The court in Asia Global Crossing, Ltd., 322 B.R. 247 (Bankr. S.D. N.Y. 2005), determined that the question whether the privilege was waived depended on whether the intent to communicate in confidence was objectively reasonable on the part of the former employees and noted that “objective reasonableness of that intent will depend on the company’s e-mail policies regarding use and monitoring its access to the e-mail system, and the notice provided to the employees.” A factual dispute as to the existence of such a policy and whether the employees had notice of it prevented the court from concluding as a matter of law that the use of the employer’s e-mail system destroyed the attorney-client privilege.
In contrast, the court in Stengart v. Loving Care Agency, Inc., 408 N.J. Super. 54, 973 A.2d 390 (App. Div. 2009), aff’d 201 N.J. 300, 990 A.2d 650 (2010), held that an employee had not waived her attorney-client privilege by communicating with her attorney on her private e-mail account, which she accessed on her employer-provided computer. Although the employer argued that its policy had put the employee on notice that her e-mails would be considered company property, factual disputes regarding the implementation of the policy prevented a determination that the policy compelled waiver of the attorney-client privilege. In addition, the court noted that a portion of the policy permitted “occasional personal use,” and concluded that it would be unreasonable to expect an employee to assume that personal use of her work computer was allowed, but that all personal e-mails would become the property of the employer. The court distinguished between the employer’s ownership of the computer and its ownership of the e-mails contained on it by comparing it to an employer-owned file cabinet containing “personal communications” of an employee. The court concluded, “a breach of a company policy with regard to the use of its computers does not justify the company’s claim of ownership to personal communications and information accessible therefrom and contained therein.”

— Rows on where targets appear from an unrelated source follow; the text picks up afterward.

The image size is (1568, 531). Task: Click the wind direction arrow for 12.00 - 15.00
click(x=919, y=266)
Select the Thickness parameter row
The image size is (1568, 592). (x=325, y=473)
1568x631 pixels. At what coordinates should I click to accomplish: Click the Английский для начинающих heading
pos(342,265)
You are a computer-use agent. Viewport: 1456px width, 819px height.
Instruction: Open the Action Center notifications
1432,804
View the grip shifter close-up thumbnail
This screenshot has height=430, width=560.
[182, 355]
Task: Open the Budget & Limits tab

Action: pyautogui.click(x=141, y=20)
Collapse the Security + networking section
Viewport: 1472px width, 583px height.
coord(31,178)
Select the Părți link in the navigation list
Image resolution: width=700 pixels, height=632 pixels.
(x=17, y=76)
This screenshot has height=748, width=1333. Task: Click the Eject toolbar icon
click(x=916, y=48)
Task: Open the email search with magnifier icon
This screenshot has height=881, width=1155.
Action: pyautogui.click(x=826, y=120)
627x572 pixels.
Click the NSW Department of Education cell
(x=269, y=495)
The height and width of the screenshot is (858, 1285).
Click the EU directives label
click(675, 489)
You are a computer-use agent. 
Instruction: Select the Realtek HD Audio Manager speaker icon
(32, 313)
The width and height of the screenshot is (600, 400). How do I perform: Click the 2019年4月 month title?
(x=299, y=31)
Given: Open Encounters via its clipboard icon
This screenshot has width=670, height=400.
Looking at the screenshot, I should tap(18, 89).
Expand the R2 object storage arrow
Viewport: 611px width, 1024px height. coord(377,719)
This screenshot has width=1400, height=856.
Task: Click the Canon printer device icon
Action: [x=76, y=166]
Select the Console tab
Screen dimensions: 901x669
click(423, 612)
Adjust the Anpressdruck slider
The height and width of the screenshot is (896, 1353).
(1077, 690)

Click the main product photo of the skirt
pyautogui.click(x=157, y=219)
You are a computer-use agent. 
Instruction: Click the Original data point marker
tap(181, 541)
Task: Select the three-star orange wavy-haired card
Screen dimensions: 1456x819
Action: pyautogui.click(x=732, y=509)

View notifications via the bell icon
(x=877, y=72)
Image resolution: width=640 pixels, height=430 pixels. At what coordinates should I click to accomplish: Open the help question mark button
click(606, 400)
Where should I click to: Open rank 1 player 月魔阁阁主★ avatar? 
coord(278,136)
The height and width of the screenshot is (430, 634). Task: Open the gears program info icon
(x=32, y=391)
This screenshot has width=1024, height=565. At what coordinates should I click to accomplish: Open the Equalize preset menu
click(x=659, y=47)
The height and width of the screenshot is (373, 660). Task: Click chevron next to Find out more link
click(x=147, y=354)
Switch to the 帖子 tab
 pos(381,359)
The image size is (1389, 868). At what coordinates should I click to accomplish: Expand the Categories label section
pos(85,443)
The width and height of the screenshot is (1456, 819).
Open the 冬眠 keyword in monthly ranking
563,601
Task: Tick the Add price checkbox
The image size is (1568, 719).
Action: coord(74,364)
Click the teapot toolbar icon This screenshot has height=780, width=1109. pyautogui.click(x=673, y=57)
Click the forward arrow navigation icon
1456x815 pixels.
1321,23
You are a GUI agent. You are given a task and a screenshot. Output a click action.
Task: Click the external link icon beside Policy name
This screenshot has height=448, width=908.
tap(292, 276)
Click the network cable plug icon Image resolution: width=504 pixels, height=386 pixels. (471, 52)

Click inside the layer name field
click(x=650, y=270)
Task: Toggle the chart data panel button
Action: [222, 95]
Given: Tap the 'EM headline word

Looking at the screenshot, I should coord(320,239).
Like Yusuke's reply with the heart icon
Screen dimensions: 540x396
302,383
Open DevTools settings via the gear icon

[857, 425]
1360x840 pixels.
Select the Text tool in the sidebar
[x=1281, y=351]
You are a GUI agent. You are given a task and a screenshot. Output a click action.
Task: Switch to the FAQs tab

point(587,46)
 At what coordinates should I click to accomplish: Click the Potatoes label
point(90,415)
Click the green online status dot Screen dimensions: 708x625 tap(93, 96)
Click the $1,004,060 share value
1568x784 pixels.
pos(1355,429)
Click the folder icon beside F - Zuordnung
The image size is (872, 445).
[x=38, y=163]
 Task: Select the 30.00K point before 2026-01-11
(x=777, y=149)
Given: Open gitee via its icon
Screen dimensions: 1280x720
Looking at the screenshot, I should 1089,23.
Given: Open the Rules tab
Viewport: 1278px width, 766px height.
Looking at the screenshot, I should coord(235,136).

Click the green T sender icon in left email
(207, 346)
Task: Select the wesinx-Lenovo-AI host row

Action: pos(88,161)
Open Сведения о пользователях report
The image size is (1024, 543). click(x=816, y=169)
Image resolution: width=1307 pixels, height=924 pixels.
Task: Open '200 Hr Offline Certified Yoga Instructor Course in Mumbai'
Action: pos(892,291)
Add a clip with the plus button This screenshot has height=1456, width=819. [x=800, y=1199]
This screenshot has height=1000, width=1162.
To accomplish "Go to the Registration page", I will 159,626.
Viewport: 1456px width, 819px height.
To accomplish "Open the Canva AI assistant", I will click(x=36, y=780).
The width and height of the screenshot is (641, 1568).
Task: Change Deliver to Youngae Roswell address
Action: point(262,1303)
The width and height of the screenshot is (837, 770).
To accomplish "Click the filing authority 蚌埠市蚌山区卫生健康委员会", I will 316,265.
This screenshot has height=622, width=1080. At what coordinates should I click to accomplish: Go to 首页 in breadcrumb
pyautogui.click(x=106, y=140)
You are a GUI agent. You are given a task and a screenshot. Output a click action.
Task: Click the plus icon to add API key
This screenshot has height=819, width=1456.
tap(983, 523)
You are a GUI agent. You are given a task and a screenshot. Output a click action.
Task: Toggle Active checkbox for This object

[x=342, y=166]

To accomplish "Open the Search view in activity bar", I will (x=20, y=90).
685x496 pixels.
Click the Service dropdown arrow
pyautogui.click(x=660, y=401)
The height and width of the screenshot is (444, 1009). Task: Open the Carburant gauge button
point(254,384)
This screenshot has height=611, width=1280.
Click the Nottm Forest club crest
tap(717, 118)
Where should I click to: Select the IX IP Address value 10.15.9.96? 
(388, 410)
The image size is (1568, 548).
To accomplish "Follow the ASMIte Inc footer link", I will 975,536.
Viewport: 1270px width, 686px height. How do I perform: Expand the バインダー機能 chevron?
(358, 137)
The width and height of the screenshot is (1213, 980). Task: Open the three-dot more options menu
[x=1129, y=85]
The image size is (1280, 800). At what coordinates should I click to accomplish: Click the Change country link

As many employers have implemented written policies warning employees that their e-mail may be monitored or reviewed, expectations that attorney-client communications transmitted on company e-mail systems or equipment are “private” may be diminishing. Diminishing expectations of privacy require employees to take additional precautions to ensure that their privileged attorney- client communications remain confidential. As demonstrated above, the resolution of discovery battles concerning the assertion of the attorney-client privilege in such cases is likely to be highly fact specific, and to turn on the nature, scope, and enforcement of the employer’s e-mail use policies. Thus, for lawyers seeking to protect the confidentiality of their communications with clients, effective protection starts with an understanding of the company policies governing the client’s e-mail use. Where company policies provide for monitoring and review of employee e-mail, personal counsel communicating with an employee should advise the use of alternate means of communication.